Researchers at MIT, the Broad Institute and Sweden's Karolinska Institutet have used a deep-learning model to identify a new antibiotic candidate that killed drug-resistant strains of the bacterium that causes gonorrhea in laboratory and animal tests, according to a study published in the journal Science Translational Medicine. The work is an early, preclinical step toward a new treatment, not a finished drug: it has not been tested in humans.
The team first tested roughly 38,650 small molecules in laboratory assays to see which inhibited the growth of Neisseria gonorrhoeae, then used that experimental data to train a deep-learning model to recognize the chemical patterns associated with antibacterial activity. They used the trained model to virtually screen a much larger library of about 6 million compounds, narrowing the field to 213 candidates for laboratory testing. After further screening for potency, selectivity and toxicity, two compounds stood out: one, known as MP20, reduced bacterial levels when tested against infection in a "vagina-on-a-chip," a microfluidic device lined with human tissue that mimics the vaginal environment; the other, known as A1, is an aminothiazole compound that inhibits alanine racemase, an enzyme the bacterium needs to build its cell wall — a mechanism distinct from that of antibiotics currently in clinical use — and reduced bacterial counts in a mouse infection model.

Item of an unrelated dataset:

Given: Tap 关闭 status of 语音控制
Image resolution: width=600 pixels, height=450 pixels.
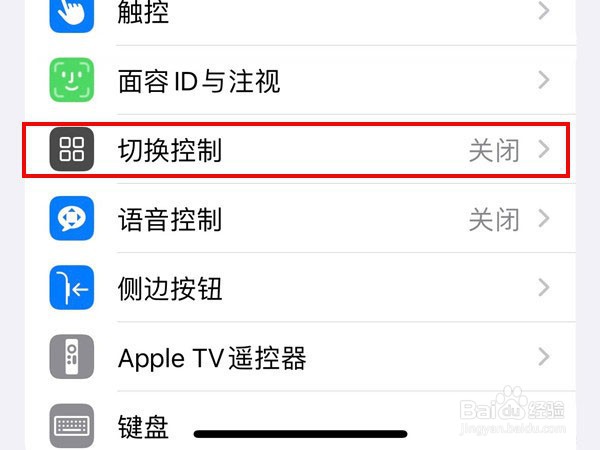Looking at the screenshot, I should [494, 220].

Why resistance is a growing worry
The research responds to a mounting public health problem. The World Health Organization has classified drug-resistant gonorrhea as an urgent global health threat, and resistance to the two antibiotics most commonly used against it has climbed quickly: resistance to ceftriaxone rose from roughly 0.8% to 5% of sampled cases between 2022 and 2024, while resistance to cefixime rose from about 1.7% to 11% over the same period, according to WHO surveillance data reported by multiple health outlets. Gonorrhea is one of the most common bacterial sexually transmitted infections worldwide, with the WHO estimating roughly 82 million new cases a year globally and the CDC estimating about 1.6 million new cases annually in the United States, many of them undiagnosed.

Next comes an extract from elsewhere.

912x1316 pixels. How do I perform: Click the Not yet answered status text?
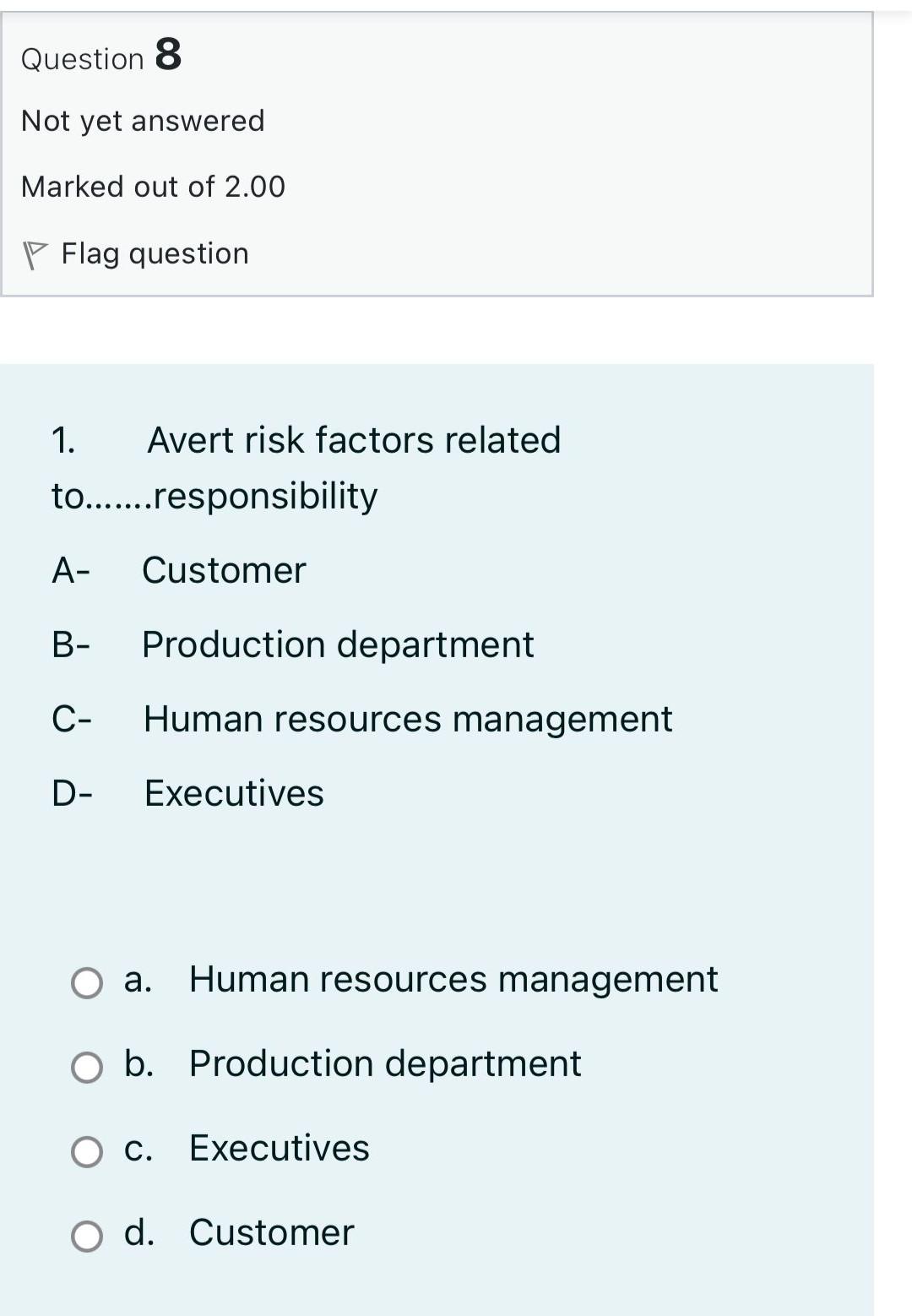pyautogui.click(x=142, y=120)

"This study builds on a body of work leveraging artificial intelligence to combat infectious diseases and brings that focus to N. gonorrhoeae," said James Collins, a professor at MIT and the study's senior author. Karolinska Institutet researcher Amir Ata Saei, who worked on confirming how the lead compound attacks the bacterium at the molecular level, said understanding that mechanism in detail "is crucial for their development and clinical translation."
Two other antibiotic candidates for gonorrhea, zoliflodacin and gepotidacin, are already further along, having shown encouraging results in human clinical trials, though neither has yet won regulatory approval. The newly identified compounds are considerably earlier in that pipeline.
The researchers say their next steps include refining the chemical structure of the lead compounds to improve their properties before any human testing can begin, a process that typically takes years. They also say the broader approach — training AI on existing drug data to search huge chemical libraries for new antibiotic candidates — could be applied to other drug-resistant pathogens with few treatment options left, an idea several outside microbiologists have described as a promising direction for antibiotic discovery more broadly.